1. Compile Time Evaluation:
(i) A = 2*(22.0/7.0)*r
Perform 2*(22.0/7.0)*r at compile time.
(ii) x = 12.4
y = x/2.3
Evaluate x/2.3 as 12.4/2.3 at compile time.
2. Variable Propagation:
//Before Optimization
c=a*b
x=a
till
d=x*b+4
//After Optimization
c=a*b
x=a
till
d=a*b+4
Hence, after variable propagation, a*b and x*b will be identified as common sub-expression.
3. Dead code elimination: Variable propagation often leads to making assignment statement
into dead code
c=a*b
x=a
till
d=a*b+4
//After elimination:
c=a*b
till
d=a*b+4
4. Code Motion:
Reduce the evaluation frequency of expression.
• Bring loop invariant statements out of the loop.
a = 200;
while(a>0)
{
b = x + y;

Page 112
if (a % b == 0}
printf (“%d”, a);
}

//This code can be further optimized as


a = 200;
b = x + y;
while(a>0)
{
if (a % b == 0}
printf (“%d”, a);
}
5. Induction Variable and Strength Reduction: An induction variable is used in the loop for
the following kind of assignment i = i + constant. Strength reduction means replacing the
high strength operator by the low strength.
i = 1;
while (i<10)
{
y = i * 4;
}
//After Reduction
i=1
t=4
{
while(t<40)
y = t;
t = t + 4;
}
Peephole Optimization Techniques
In compiler theory, peephole optimization is a kind of optimization performed over a very small
set of instructions in a segment of generated code. The set is called a "peephole" or a "window".
It works by recognizing sets of instructions that can be replaced by shorter or faster sets of
instructions. A statement-by-statement code-generation strategy often produces target code that
contains redundant instructions and suboptimal constructs. The quality of such target code can be
improved by applying “optimizing” transformations to the target program.
A simple but effective technique for improving the target code is peephole optimization, a
method for trying to improve the performance of the target program by examining a short
sequence of target instructions (called the peephole) and replacing these instructions by a shorter
or faster sequence, whenever possible.
The peephole is a small, moving window on the target program. The code in the peephole need
not contiguous, although some implementations do require this.it is characteristic of peephole
optimization that each improvement may spawn opportunities for additional improvements.
We shall give the following examples of program transformations that are characteristic of
peephole optimizations:
 Redundant-instructions elimination

Page 113
 Flow-of-control optimizations
 Algebraic simplifications
 Use of machine idioms
 Unreachable Code
 Elimination of redundant loads and stores
 Elimination of multiple jumps
 Elimination of unreachable code
 Algebraic Simplifications
 Reducing strength
 Use of machine idioms
Common techniques applied in peephole optimization:
 Null sequences – Delete useless operations.
 Combine operations – Replace several operations with one equivalent.
 Algebraic laws – Use algebraic laws to simplify or reorder instructions.
 Special case instructions – Use instructions designed for special operand cases.
 Address mode operations – Use address modes to simplify code.

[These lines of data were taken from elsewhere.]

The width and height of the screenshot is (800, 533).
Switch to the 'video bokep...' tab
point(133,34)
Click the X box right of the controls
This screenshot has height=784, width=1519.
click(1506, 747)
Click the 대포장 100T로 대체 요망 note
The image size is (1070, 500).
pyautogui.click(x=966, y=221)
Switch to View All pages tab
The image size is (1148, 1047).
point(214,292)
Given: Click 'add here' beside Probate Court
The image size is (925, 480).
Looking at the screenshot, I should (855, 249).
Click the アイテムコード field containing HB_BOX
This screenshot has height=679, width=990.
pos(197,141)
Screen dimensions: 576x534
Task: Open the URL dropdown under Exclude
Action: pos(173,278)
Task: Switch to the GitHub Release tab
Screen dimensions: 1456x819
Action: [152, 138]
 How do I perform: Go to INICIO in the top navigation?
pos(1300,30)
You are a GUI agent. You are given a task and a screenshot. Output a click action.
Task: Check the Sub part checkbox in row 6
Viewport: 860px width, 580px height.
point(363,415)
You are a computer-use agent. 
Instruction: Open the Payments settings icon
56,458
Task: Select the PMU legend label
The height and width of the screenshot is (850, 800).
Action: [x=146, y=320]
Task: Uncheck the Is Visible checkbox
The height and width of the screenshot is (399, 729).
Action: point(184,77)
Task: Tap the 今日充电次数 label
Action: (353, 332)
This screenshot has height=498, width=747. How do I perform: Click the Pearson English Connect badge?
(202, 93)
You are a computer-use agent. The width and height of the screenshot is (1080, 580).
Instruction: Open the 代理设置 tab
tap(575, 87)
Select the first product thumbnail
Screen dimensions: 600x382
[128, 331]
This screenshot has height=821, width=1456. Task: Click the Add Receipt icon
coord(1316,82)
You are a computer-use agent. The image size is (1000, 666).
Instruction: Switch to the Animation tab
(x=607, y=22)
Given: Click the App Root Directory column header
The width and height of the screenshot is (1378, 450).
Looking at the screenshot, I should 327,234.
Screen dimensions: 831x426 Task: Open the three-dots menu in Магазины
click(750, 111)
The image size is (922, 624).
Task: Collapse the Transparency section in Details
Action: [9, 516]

There can be other types of peephole optimizations.

Eliminating Redundant Loads and Stores

If the target code contains the instruction sequence:

1. MOV R, a
2. MOV a, R

we can delete the second instruction if it an unlabeled instruction. This is because the first
instruction ensures that the value of a is already in the register R. If it is labeled, there is no
guarantee that step 1 will always be executed before step 2.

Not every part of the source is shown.